时间:2024-05-15
万丽丽
(遂宁市中心医院妇产科 四川 遂宁 629000)
患者,女,30岁,因“胚胎移植术后19天,腹痛3天”入院.该患者3天前无诱因出现左下腹隐痛,无阴道流血,无头晕乏力,无恶心呕吐等不适.2小时前腹痛较前加重,伴头晕乏力.伴明显肛门坠胀,于院外晕倒一次,急诊彩超提示:宫内早孕/盆腔混合回声.遂以”1.宫内早孕合并宫外孕破裂出血?2.失血性休克3.试管妊娠状态4.盆腔积血?”入院.既往患者因”异位妊娠”行腹腔镜左侧输卵管切除术.入院时血压85/50mmhg,心率105次/分,体温36.9摄氏度,贫血貌,专科查体:外阴已婚未产式,子宫前位,增大约1+月孕,抬举痛,后穹窿饱满,双侧附件区未扪及明显增厚。彩超:宫腔内查见0.9cmx0.8cm×1.2cm的囊状回声,见卵黄囊,盆腔查见大小约10.1cmx5.4cm×6.7cm的混合回声团,盆腔内见深约5.0cm的积液,内可见细弱光点,肝肾间隙查见0.4cm的积液。血常规:白细胞:12.1x109/L,中性粒细胞比率80.3%,血红蛋白:75g/l.血HCG:22870.3mmol/l。硬膜外麻醉下行经腹探查术,术中见左侧宫角处破口约2.0cm×2.0cm大小,活动性出血,破口周围未见明显输卵管残端组织。破口临近大网膜附着血凝块,其内查见明显绒毛组织,行子宫修补术,清理盆腔积血。术中积血及血凝块共计800ml。术后诊断:1、左侧输卵管残端妊娠破裂出血2、宫内早孕3、失血性休克。术后病检:大网膜上附着血凝块内见胎盘绒毛。术后第二天血HCG:16930.8 mmol/l,孕酮》40mmol/l。术后予黄体酮保胎治疗,现已孕4+月。

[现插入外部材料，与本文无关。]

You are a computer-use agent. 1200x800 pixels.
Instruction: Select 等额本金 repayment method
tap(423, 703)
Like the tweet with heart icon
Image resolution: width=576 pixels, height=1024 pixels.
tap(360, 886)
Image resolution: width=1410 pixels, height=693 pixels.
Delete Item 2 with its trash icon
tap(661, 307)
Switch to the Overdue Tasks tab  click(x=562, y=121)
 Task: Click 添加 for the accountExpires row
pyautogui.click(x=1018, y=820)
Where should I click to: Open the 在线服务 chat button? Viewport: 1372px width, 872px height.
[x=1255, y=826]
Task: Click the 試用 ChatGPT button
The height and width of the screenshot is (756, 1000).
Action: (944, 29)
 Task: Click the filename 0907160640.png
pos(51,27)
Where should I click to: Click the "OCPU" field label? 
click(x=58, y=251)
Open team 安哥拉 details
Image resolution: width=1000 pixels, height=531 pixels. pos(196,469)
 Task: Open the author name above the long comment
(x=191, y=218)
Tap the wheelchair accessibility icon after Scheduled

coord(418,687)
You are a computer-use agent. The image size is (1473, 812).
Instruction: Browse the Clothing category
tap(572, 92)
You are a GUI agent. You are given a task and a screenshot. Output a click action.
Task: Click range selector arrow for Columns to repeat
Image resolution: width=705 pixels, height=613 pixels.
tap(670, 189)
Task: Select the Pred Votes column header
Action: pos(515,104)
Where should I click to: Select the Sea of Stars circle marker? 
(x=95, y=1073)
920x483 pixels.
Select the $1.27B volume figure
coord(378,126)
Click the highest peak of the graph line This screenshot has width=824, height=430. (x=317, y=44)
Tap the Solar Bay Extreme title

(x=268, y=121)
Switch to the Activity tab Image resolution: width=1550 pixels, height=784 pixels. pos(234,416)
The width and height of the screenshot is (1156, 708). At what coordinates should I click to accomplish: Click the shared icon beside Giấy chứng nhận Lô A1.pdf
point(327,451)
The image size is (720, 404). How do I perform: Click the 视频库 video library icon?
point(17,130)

复合妊娠(heterotopic pregnancy)是指宫内妊娠与异位妊娠同时存在的妊娠性疾病。复合妊娠在自然妊娠状态下极为罕见,发病率低[1]。随着辅助生殖技术的开展,复合妊娠的发生率逐渐增多,约1.0%~2.9%[2]。有报道对该疾病的发病高危因素进行分析[3],既往多次流产、异位妊娠及输卵管病变为复合妊娠的高危因素. 有研究认为,促排周期中高雌激素水平导致子宫收缩、降低内膜容受性,不利于胚胎在宫腔内着床[4],同时输卵管病变导致子宫内膜容受性降低[5],促使多胎移植时复合妊娠的发生。这些高危因素提醒临床医生,因为输卵管性不孕就医的患者,辅助生殖成功后还需警惕复合妊娠的发生。
复合妊娠的临床诊断应皆具宫内妊娠与异位妊娠的特征,最多表现为下腹痛、阴道流血,严重者可有腹膜刺激征及失血性休克的表现,如恶心呕吐、头晕乏力、肛门坠胀等。有部分患者在未表现出症状前被超声诊断。笔者认为早期诊断可减少失血性休克、死亡等严重并发症的发生。本例患者表现为腹痛及失血性休克的相关表现,入院时就具有剖腹探查的指针,我们考虑到患者生命体征不稳定,为患者提供经腹手术的方式,我们进行了急诊手术,术后黄体酮积极保胎治疗,术后患者恢复佳,保胎成功,出院时复查彩超见胎芽及胎心搏动。本例患者在表现出明显症状的时候才就诊,经超声诊断后迅速的行手术治疗,母儿结局良好,和目前报道的良好的术后妊娠结局一致[3]。但该患者在3天前就表现出腹痛的症状,如果早期就诊也许能得到更早的诊断和治疗,不会出现失血性休克的严重症状。笔者认为,对于高危因素的不孕症患者需要更严密的监测和监管,可以更早的发现这类患者,使其得到更及时的治疗。
随着辅助生殖技术的开展,复合妊娠的报道逐渐增多,而保留宫内妊娠,积极处理异位妊娠病灶可以得到良好的妊娠结局。临床医生应该加强学习和认识,早发现、早诊断、早治疗更有利于改善母儿妊娠结局。